Python API

Search Shortcut cmd + k | ctrl + k

Documentation / Client APIs / Python

Python API

Installation

The DuckDB Python API can be installed using pip: pip install duckdb. Please see the installation page for details. It is also possible to install DuckDB using conda: conda install python-duckdb -c conda-forge.

Basic API Usage

The most straight-forward manner of running SQL queries using DuckDB is using the duckdb.sql command.

import duckdb
duckdb.sql('SELECT 42').show()

This will run queries using an in-memory database that is stored globally inside the Python module. The result of the query is returned as a Relation. A relation is a symbolic representation of the query. The query is not executed until the result is fetched or requested to be printed to the screen.

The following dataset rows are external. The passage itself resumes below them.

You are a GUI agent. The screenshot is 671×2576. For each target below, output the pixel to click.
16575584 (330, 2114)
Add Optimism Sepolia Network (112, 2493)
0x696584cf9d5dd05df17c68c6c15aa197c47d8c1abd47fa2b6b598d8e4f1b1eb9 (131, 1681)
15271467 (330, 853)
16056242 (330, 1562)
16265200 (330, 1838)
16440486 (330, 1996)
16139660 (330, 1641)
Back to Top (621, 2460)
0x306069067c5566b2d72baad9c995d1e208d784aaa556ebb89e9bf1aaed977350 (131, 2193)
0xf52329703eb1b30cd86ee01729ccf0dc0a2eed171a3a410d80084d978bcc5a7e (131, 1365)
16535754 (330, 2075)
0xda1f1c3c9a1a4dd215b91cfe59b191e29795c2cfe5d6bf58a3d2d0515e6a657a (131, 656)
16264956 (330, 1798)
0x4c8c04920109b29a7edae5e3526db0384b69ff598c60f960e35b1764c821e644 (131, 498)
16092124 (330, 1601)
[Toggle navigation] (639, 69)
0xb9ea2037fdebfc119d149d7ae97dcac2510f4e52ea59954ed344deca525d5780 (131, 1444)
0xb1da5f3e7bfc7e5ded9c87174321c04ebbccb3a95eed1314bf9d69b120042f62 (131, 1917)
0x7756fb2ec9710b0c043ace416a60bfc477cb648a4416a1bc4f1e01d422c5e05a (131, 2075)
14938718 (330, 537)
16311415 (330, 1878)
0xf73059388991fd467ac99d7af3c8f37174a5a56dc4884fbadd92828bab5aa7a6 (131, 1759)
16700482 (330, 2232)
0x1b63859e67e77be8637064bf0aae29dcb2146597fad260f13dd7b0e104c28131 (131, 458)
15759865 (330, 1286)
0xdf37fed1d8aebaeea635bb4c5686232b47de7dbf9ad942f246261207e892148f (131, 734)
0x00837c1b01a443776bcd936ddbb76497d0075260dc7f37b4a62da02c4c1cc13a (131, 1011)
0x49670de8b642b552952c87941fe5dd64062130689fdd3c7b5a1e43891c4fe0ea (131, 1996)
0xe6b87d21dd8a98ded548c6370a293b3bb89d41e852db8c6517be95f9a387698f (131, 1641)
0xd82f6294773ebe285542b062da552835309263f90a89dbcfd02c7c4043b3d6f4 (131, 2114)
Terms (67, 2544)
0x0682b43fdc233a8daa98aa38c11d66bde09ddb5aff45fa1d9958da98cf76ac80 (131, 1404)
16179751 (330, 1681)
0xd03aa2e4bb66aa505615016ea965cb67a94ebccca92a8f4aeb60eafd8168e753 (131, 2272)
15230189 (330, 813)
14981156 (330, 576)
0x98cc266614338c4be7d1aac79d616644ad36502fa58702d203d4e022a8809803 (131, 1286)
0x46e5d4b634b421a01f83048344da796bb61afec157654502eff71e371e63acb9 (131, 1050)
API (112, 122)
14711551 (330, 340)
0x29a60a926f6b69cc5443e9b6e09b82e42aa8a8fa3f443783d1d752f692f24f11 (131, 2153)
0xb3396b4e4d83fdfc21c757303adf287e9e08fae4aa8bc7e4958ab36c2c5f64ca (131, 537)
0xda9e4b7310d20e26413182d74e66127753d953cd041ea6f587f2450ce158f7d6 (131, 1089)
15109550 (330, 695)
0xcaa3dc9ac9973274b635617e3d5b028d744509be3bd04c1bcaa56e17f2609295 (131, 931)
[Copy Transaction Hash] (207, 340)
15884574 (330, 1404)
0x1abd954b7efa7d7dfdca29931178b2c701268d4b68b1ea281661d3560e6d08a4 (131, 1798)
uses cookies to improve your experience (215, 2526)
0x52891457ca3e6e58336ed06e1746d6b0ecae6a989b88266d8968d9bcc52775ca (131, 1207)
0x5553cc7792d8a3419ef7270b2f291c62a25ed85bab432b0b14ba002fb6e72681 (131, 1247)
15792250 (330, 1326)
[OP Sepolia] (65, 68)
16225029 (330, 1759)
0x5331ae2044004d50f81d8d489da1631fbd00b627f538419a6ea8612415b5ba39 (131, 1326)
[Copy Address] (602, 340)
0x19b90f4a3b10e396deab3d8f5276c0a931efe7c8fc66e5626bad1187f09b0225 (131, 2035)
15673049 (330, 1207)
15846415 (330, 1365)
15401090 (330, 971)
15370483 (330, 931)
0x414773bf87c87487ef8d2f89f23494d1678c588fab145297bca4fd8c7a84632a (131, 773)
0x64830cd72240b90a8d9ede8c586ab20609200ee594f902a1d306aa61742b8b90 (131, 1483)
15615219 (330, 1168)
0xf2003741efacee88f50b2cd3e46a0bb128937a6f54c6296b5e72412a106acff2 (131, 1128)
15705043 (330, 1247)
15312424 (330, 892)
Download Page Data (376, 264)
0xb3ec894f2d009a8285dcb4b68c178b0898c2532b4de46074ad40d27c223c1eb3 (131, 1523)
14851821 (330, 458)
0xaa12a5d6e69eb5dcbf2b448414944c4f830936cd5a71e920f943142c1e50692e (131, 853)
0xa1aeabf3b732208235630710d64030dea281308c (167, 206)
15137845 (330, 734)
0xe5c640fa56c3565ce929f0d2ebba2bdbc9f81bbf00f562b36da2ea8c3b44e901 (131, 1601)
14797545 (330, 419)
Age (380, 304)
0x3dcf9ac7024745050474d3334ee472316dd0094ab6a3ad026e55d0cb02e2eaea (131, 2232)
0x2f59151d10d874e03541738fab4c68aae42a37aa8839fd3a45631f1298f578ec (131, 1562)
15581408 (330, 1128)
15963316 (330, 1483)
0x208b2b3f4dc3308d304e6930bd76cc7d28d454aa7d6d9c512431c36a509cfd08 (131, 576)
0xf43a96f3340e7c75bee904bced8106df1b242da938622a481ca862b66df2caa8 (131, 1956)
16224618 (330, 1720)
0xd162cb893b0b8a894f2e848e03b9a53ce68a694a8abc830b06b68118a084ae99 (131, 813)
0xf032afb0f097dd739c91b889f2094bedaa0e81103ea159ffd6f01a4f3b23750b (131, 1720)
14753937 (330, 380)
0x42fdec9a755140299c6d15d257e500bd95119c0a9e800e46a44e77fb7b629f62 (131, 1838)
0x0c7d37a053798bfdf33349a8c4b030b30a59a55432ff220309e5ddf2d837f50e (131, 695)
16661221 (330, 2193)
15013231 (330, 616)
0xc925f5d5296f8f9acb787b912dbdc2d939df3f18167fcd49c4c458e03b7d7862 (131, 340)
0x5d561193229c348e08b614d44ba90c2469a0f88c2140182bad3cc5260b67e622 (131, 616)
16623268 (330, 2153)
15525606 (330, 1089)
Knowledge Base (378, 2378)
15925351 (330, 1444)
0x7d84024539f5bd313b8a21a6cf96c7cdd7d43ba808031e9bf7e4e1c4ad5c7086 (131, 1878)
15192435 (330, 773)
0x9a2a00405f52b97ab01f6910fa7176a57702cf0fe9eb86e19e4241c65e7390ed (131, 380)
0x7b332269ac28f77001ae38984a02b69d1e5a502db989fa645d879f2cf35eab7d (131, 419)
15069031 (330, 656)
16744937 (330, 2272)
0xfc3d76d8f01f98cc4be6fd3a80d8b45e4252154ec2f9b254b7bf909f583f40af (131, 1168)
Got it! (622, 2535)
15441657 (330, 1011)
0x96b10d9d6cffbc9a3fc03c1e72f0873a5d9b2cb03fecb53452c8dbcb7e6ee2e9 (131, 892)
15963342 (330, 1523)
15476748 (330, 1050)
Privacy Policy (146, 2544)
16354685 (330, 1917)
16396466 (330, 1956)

Relations can be referenced in subsequent queries by storing them inside variables, and using them as tables. This way queries can be constructed incrementally.

import duckdb
r1 = duckdb.sql('SELECT 42 AS i')
duckdb.sql('SELECT i * 2 AS k FROM r1').show()

Data Input

DuckDB can ingest data from a wide variety of formats - both on-disk and in-memory. See the data ingestion page for more information.

import duckdb
duckdb.read_csv('example.csv')                # read a CSV file into a Relation
duckdb.read_parquet('example.parquet')        # read a Parquet file into a Relation
duckdb.read_json('example.json')              # read a JSON file into a Relation

duckdb.sql('SELECT * FROM "example.csv"')     # directly query a CSV file
duckdb.sql('SELECT * FROM "example.parquet"') # directly query a Parquet file
duckdb.sql('SELECT * FROM "example.json"')    # directly query a JSON file

DataFrames

DuckDB can also directly query Pandas DataFrames, Polars DataFrames and Arrow tables.

import duckdb

# directly query a Pandas DataFrame
import pandas as pd
pandas_df = pd.DataFrame({'a': [42]})
duckdb.sql('SELECT * FROM pandas_df')

# directly query a Polars DataFrame
import polars as pl
polars_df = pl.DataFrame({'a': [42]})
duckdb.sql('SELECT * FROM polars_df')

# directly query a pyarrow table
import pyarrow as pa
arrow_table = pa.Table.from_pydict({'a':[42]})
duckdb.sql('SELECT * FROM arrow_table')

Result Conversion

DuckDB supports converting query results efficiently to a variety of formats. See the result conversion page for more information.

import duckdb
duckdb.sql('SELECT 42').fetchall()   # Python objects
duckdb.sql('SELECT 42').df()         # Pandas DataFrame
duckdb.sql('SELECT 42').pl()         # Polars DataFrame
duckdb.sql('SELECT 42').arrow()      # Arrow Table
duckdb.sql('SELECT 42').fetchnumpy() # NumPy Arrays

Writing Data To Disk

DuckDB supports writing Relation objects directly to disk in a variety of formats. The COPY statement can be used to write data to disk using SQL as an alternative.

import duckdb
duckdb.sql('SELECT 42').write_parquet('out.parquet') # Write to a Parquet file
duckdb.sql('SELECT 42').write_csv('out.csv')         # Write to a CSV file
duckdb.sql("COPY (SELECT 42) TO 'out.parquet'")      # Copy to a parquet file

Persistent Storage

By default DuckDB operates on an in-memory database. That means that any tables that are created are not persisted to disk. Using the .connect method a connection can be made to a persistent database. Any data written to that connection will be persisted, and can be reloaded by re-connecting to the same file.

import duckdb

# create a connection to a file called 'file.db'
con = duckdb.connect('file.db')
# create a table and load data into it
con.sql('CREATE TABLE test(i INTEGER)')
con.sql('INSERT INTO test VALUES (42)')
# query the table
con.table('test').show()
# explicitly close the connection
con.close()
# Note: connections also closed implicitly when they go out of scope

The connection object and the duckdb module can be used interchangeably - they support the same methods. The only difference is that when using the duckdb module a global in-memory database is used.

Note that if you are developing a package designed for others to use using duckdb, it is recommend that you create connection objects instead of using the methods on the duckdb module. That is because the duckdb module uses a shared global database - which can cause hard to debug issues if used from within multiple different packages.